According to the current settlement, the claims of bondholders are reduced from having first claim on the proceeds of a 5.5% sales and use tax to having first claim on 53.65% of this revenue stream. The balance goes to the Commonwealth government.
The Puerto Rico Oversight Board said this summer that with the proposed deal, if bond trustee money was included as the plan specifies, there would be recoveries of 93% for COFINA senior bondholders and 56.4% for COFINA subordinate bondholders.
Several objectors tried to deliver mortal blows to the proposed COFINA plan of adjustment with arguments from the U.S. Constitution or lack of participation by subordinate bondholders in the mediation process that created the plan. Swain entertained little discussion of these topics.
Instead, at the start of the second day of the hearings Swain asked the attorneys favoring the deal to answer questions about narrow legal issues she had with paragraphs of first, the proposed findings of fact and conclusions of law, and second, the proposed order and judgment confirming the plan of adjustment, both for COFINA. The paragraph from the proposed order says in part, “the plan and related documents or any amendments or modifications thereto shall apply and be enforceable notwithstanding any otherwise applicable nonbankruptcy law.”
She said she was also concerned with a similar paragraph at the end of the findings of fact and conclusions of law.
Swain indicated that some of the related documents were governed by New York or Puerto Rico law and that she was concerned about her ability as a federal judge to declare them enforceable.
Susheel Kirpalani, the chief lawyer for the group representing the COFINA Seniors, told Swain that the related documents were supposed to protect the property rights of the owners of the new COFINA bonds. “I don’t know if there’s a substantive problem,” he said.
The Puerto Rico Oversight Board and the COFINA Seniors are supporting the deal.

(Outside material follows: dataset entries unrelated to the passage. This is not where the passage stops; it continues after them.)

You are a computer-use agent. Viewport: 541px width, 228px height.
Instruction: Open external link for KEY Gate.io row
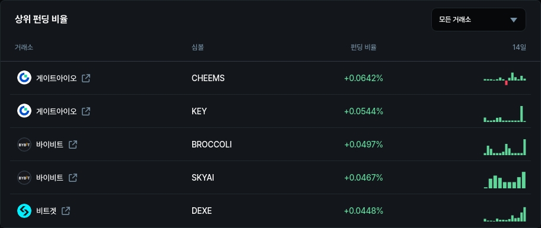pos(86,111)
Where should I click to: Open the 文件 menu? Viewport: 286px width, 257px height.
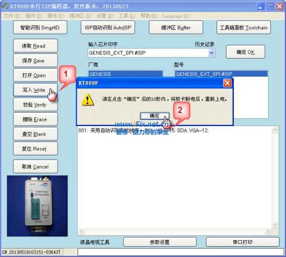(11, 16)
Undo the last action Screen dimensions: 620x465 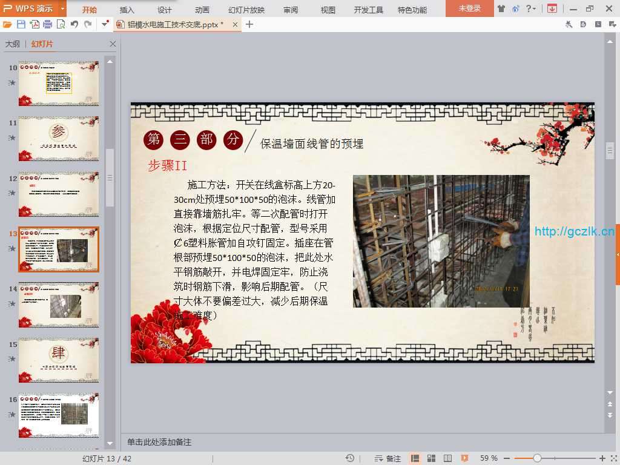(74, 24)
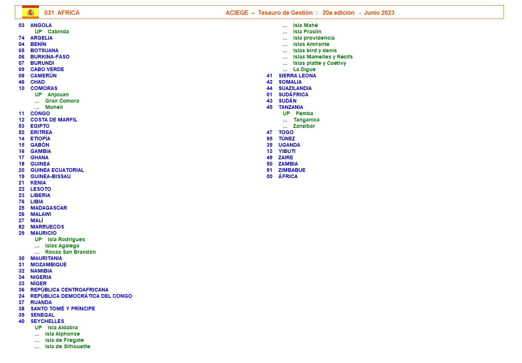Click SANTO TOMÉ Y PRÍNCIPE

pyautogui.click(x=63, y=309)
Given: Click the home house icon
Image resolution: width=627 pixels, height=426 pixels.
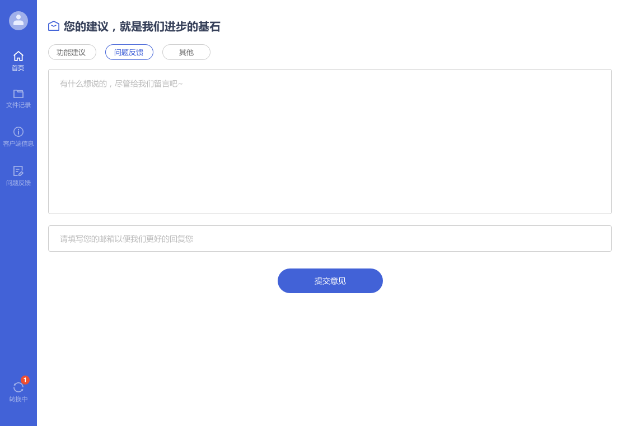Looking at the screenshot, I should click(x=18, y=56).
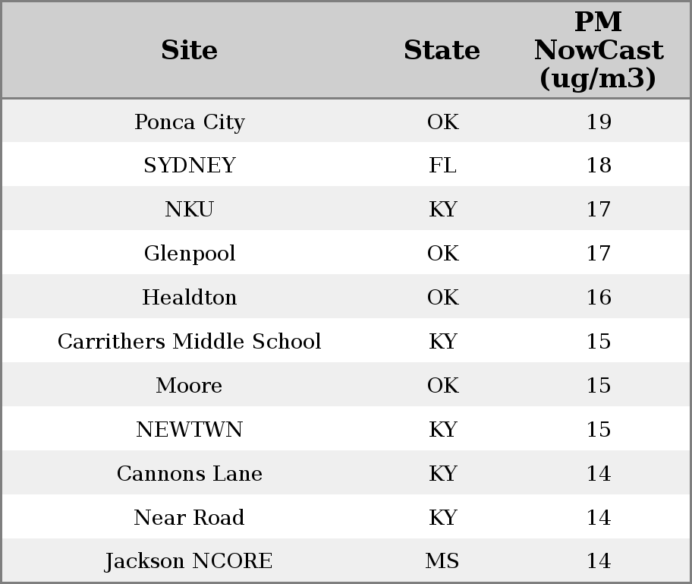
Task: Select the Near Road site cell
Action: 189,518
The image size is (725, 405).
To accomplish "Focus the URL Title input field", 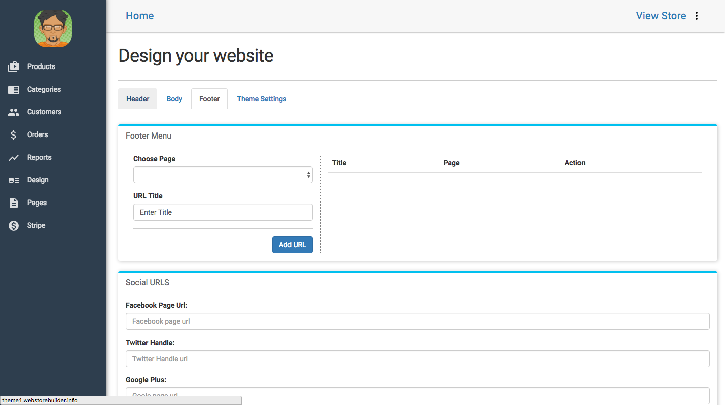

Swain asked Kirpalani if he wanted her to find the new bonds consistent with the Puerto Rico Constitution or for her to rewrite the Puerto Rico constitution. She said she couldn’t do the latter.
Kirpalani responded that the new bonds would be consistent with the Puerto Rico Constitution. Instead, he said he wanted her to be sure the new bonds would be consistent with the U.S. Constitution.
Swain told lawyers for the board and COFINA Senior Bondholders Ad Hoc Group to explain their position on this passage of the proposed order.
Swain said she wanted clarification and amplification of passages in the proposed order and findings of fact and conclusions of law on injunctions against prosecuting those involved with COFINA. She told the lawyers she wanted a supplementary submission on indemnification. She said she wanted a document that makes clear who would be free from prosecution. The issue seemed to be whether immunity would just be for those who have helped create the current deal or would extend to those who created the original COFINA bonds.
Swain didn’t give a ruling at the end of the hearings on the proposed COFINA settlement and plan of adjustment. She will release a ruling in written form in the coming weeks.
If she approves the settlement and plan of adjustment, the Puerto Rico Oversight, Management, and Economic Stability Act allows for appeals of the decision.
A ruling in favor of the decision would make the COFINA debt the first Puerto Rico debt restructured through the Title III process, albeit one that involved a negotiated solution. The debt of the Government Development Bank for Puerto Rico has already been restructured through the PROMESA Title VI process.